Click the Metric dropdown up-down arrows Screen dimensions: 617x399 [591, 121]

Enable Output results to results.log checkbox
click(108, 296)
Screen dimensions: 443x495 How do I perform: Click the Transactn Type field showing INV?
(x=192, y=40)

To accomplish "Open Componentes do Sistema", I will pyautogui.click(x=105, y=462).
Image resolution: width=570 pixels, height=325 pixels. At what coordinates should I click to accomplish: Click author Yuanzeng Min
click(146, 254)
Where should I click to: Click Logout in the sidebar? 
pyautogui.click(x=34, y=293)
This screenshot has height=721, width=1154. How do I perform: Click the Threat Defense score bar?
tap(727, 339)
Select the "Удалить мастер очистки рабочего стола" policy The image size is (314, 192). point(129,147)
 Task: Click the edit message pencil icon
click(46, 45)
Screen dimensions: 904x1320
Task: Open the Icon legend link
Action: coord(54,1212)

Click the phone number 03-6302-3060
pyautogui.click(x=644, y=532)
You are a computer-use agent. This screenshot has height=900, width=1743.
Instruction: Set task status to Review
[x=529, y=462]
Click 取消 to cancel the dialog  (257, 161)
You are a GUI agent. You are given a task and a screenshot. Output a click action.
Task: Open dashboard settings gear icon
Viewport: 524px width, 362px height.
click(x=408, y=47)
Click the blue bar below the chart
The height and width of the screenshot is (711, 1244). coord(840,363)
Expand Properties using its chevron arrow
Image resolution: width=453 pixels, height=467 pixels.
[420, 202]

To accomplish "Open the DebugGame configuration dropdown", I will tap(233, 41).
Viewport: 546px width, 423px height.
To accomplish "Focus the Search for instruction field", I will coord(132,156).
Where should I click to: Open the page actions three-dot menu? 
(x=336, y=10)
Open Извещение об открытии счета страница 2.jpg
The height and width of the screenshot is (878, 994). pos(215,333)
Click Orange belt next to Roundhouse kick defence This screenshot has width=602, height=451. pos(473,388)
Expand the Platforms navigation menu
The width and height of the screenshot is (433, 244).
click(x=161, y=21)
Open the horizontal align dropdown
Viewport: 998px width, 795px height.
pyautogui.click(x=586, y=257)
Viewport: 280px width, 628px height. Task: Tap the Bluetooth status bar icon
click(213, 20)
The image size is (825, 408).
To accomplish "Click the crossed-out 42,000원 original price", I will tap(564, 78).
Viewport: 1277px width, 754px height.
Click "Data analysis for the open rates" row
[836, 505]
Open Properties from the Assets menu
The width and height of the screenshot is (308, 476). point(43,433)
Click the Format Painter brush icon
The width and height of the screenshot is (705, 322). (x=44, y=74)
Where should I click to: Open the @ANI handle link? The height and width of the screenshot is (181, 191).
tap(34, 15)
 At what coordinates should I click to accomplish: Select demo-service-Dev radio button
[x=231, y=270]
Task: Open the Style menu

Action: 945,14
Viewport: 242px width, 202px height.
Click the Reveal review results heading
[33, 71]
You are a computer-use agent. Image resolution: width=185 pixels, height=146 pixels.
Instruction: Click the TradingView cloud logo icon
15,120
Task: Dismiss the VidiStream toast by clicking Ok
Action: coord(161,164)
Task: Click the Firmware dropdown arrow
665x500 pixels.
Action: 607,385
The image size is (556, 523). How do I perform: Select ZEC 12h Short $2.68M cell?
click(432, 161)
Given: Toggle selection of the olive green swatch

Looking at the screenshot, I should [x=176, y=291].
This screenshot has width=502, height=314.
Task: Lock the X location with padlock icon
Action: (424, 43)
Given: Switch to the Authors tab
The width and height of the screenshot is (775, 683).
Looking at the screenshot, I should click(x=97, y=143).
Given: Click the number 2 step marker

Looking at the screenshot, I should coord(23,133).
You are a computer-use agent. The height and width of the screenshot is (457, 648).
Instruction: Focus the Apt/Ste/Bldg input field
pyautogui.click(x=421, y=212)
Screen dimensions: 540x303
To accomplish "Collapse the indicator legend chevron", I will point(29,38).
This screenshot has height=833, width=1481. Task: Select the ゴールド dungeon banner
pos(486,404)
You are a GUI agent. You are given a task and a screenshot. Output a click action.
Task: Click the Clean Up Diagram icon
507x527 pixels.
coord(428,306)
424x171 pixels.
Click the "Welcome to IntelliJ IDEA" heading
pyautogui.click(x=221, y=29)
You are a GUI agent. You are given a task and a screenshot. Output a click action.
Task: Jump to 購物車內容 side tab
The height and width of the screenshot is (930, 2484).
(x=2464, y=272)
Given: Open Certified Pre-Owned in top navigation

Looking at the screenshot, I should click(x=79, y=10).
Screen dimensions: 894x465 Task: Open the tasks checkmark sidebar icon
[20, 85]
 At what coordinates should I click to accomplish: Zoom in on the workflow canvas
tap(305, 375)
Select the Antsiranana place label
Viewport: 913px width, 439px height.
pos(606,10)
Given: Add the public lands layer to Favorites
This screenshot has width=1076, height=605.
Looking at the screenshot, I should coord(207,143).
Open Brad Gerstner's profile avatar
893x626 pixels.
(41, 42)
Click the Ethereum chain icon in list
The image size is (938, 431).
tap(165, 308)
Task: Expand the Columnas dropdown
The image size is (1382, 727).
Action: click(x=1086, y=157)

━━━━━━━━━━

* [Work required]: Restate the whole listing exactly, leaving out nothing.

* [Reply]:
Click the Metric dropdown up-down arrows Screen dimensions: 617x399 [591, 121]

Enable Output results to results.log checkbox
click(108, 296)
Screen dimensions: 443x495 How do I perform: Click the Transactn Type field showing INV?
(x=192, y=40)

To accomplish "Open Componentes do Sistema", I will pyautogui.click(x=105, y=462).
Image resolution: width=570 pixels, height=325 pixels. At what coordinates should I click to accomplish: Click author Yuanzeng Min
click(146, 254)
Where should I click to: Click Logout in the sidebar? 
pyautogui.click(x=34, y=293)
This screenshot has height=721, width=1154. How do I perform: Click the Threat Defense score bar?
tap(727, 339)
Select the "Удалить мастер очистки рабочего стола" policy The image size is (314, 192). point(129,147)
 Task: Click the edit message pencil icon
click(46, 45)
Screen dimensions: 904x1320
Task: Open the Icon legend link
Action: coord(54,1212)

Click the phone number 03-6302-3060
pyautogui.click(x=644, y=532)
You are a computer-use agent. This screenshot has height=900, width=1743.
Instruction: Set task status to Review
[x=529, y=462]
Click 取消 to cancel the dialog  (257, 161)
You are a GUI agent. You are given a task and a screenshot. Output a click action.
Task: Open dashboard settings gear icon
Viewport: 524px width, 362px height.
click(x=408, y=47)
Click the blue bar below the chart
The height and width of the screenshot is (711, 1244). coord(840,363)
Expand Properties using its chevron arrow
Image resolution: width=453 pixels, height=467 pixels.
[420, 202]

To accomplish "Open the DebugGame configuration dropdown", I will tap(233, 41).
Viewport: 546px width, 423px height.
To accomplish "Focus the Search for instruction field", I will coord(132,156).
Where should I click to: Open the page actions three-dot menu? 
(x=336, y=10)
Open Извещение об открытии счета страница 2.jpg
The height and width of the screenshot is (878, 994). pos(215,333)
Click Orange belt next to Roundhouse kick defence This screenshot has width=602, height=451. pos(473,388)
Expand the Platforms navigation menu
The width and height of the screenshot is (433, 244).
click(x=161, y=21)
Open the horizontal align dropdown
Viewport: 998px width, 795px height.
pyautogui.click(x=586, y=257)
Viewport: 280px width, 628px height. Task: Tap the Bluetooth status bar icon
click(213, 20)
The image size is (825, 408).
To accomplish "Click the crossed-out 42,000원 original price", I will tap(564, 78).
Viewport: 1277px width, 754px height.
Click "Data analysis for the open rates" row
[836, 505]
Open Properties from the Assets menu
The width and height of the screenshot is (308, 476). point(43,433)
Click the Format Painter brush icon
The width and height of the screenshot is (705, 322). (x=44, y=74)
Where should I click to: Open the @ANI handle link? The height and width of the screenshot is (181, 191).
tap(34, 15)
 At what coordinates should I click to accomplish: Select demo-service-Dev radio button
[x=231, y=270]
Task: Open the Style menu

Action: 945,14
Viewport: 242px width, 202px height.
Click the Reveal review results heading
[33, 71]
You are a computer-use agent. Image resolution: width=185 pixels, height=146 pixels.
Instruction: Click the TradingView cloud logo icon
15,120
Task: Dismiss the VidiStream toast by clicking Ok
Action: coord(161,164)
Task: Click the Firmware dropdown arrow
665x500 pixels.
Action: 607,385
The image size is (556, 523). How do I perform: Select ZEC 12h Short $2.68M cell?
click(432, 161)
Given: Toggle selection of the olive green swatch

Looking at the screenshot, I should [x=176, y=291].
This screenshot has width=502, height=314.
Task: Lock the X location with padlock icon
Action: (424, 43)
Given: Switch to the Authors tab
The width and height of the screenshot is (775, 683).
Looking at the screenshot, I should click(x=97, y=143).
Given: Click the number 2 step marker

Looking at the screenshot, I should coord(23,133).
You are a computer-use agent. The height and width of the screenshot is (457, 648).
Instruction: Focus the Apt/Ste/Bldg input field
pyautogui.click(x=421, y=212)
Screen dimensions: 540x303
To accomplish "Collapse the indicator legend chevron", I will point(29,38).
This screenshot has height=833, width=1481. Task: Select the ゴールド dungeon banner
pos(486,404)
You are a GUI agent. You are given a task and a screenshot. Output a click action.
Task: Click the Clean Up Diagram icon
507x527 pixels.
coord(428,306)
424x171 pixels.
Click the "Welcome to IntelliJ IDEA" heading
pyautogui.click(x=221, y=29)
You are a GUI agent. You are given a task and a screenshot. Output a click action.
Task: Jump to 購物車內容 side tab
The height and width of the screenshot is (930, 2484).
(x=2464, y=272)
Given: Open Certified Pre-Owned in top navigation

Looking at the screenshot, I should click(x=79, y=10).
Screen dimensions: 894x465 Task: Open the tasks checkmark sidebar icon
[20, 85]
 At what coordinates should I click to accomplish: Zoom in on the workflow canvas
tap(305, 375)
Select the Antsiranana place label
Viewport: 913px width, 439px height.
pos(606,10)
Given: Add the public lands layer to Favorites
This screenshot has width=1076, height=605.
Looking at the screenshot, I should coord(207,143).
Open Brad Gerstner's profile avatar
893x626 pixels.
(41, 42)
Click the Ethereum chain icon in list
The image size is (938, 431).
tap(165, 308)
Task: Expand the Columnas dropdown
The image size is (1382, 727).
Action: click(x=1086, y=157)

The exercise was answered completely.